Отредактируйте фрагмент текста о тюремной камере, начиная со слов «Итак, меня вели» и продолжая вплоть до слов «нерешительно ответил конвойный.». Приведите этот фрагмент целиком, заменив «шконок» на «нар».

Предложенный текст
________________________________________
Начало: 56. Интриги в некурящей камере
Накануне очередного судебного заседания, меня и беременную арестантку вывели в тюремную больницу. Я шла на очередную флюрограмму: в тюрьме её делают каждые пол года, тогда, как на свободе один раз в год. Многие арестантки возмущаются, считают, что это опасно для организма, но я в данном случае была на стороне тюремных врачей. Лучше вовремя обнаружить туберкулёз лёгких и начать его лечить на ранних этапах. Туберкулёз – это распространённая болезнь всех арестантов.
Итак, меня вели на флюрограмму, а беременную сокамерницу к гинекологу. Когда мы проходили мимо камеры 181, то бронь была открыта и другой конвойный ждал арестантку, чтобы сопроводить её к автозаку. Я остановилась около этой камеры, и негромко прокричала её жителям:
«Девчонки, доброе утро! Как вы тут без меня?»
В этот момент со своих шконок подскочили арестантки и направились к двери: Полина, цыганка Барби, цыганка Маша, тётя Маша-адвокат и Анна-золоторучка. За ними бежала озлобленная Дизель.
«Так, женщины, а ну-ка, все по местам!» — грозно закричал на них конвойный.
Арестантки остановились посередине камеры и радостно замахали мне руками. Дизель расталкивая их, подошла к конвойному.
«Вы этих арестанток к врачу ведёте? Меня тоже захватите, мне нужно срочно к врачу!» — заявила она.
«Тебя нет в списках, которые мне передал врач.» — нерешительно ответил конвойный.
«У меня острая боль в зубе. Мне срочно нужно обезболивающее! Вы же не хотите, чтобы я сейчас на всю тюрьму кричала от боли?» — заявила Дизель.
________________________________________
Выдержка из данных
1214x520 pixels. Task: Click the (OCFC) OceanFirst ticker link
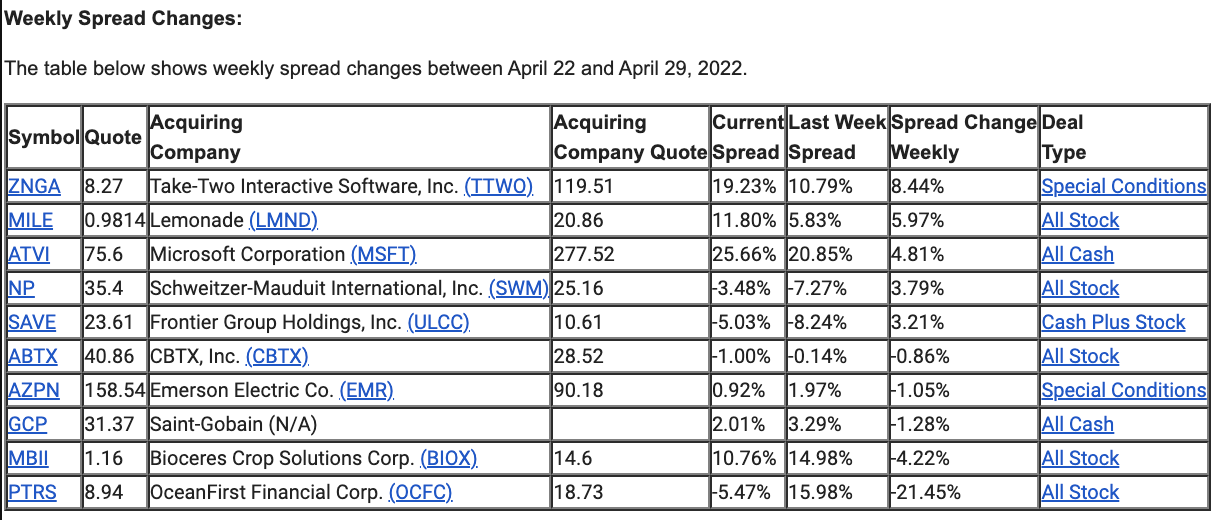point(420,493)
________________________________________
Поле для ответа
Итак, меня вели на флюрограмму, а беременную сокамерницу к гинекологу. Когда мы проходили мимо камеры 181, то бронь была открыта и другой конвойный ждал арестантку, чтобы сопроводить её к автозаку. Я остановилась около этой камеры, и негромко прокричала её жителям:
«Девчонки, доброе утро! Как вы тут без меня?»
В этот момент со своих нар подскочили арестантки и направились к двери: Полина, цыганка Барби, цыганка Маша, тётя Маша-адвокат и Анна-золоторучка. За ними бежала озлобленная Дизель.
«Так, женщины, а ну-ка, все по местам!» — грозно закричал на них конвойный.
Арестантки остановились посередине камеры и радостно замахали мне руками. Дизель расталкивая их, подошла к конвойному.
«Вы этих арестанток к врачу ведёте? Меня тоже захватите, мне нужно срочно к врачу!» — заявила она.
«Тебя нет в списках, которые мне передал врач.» — нерешительно ответил конвойный.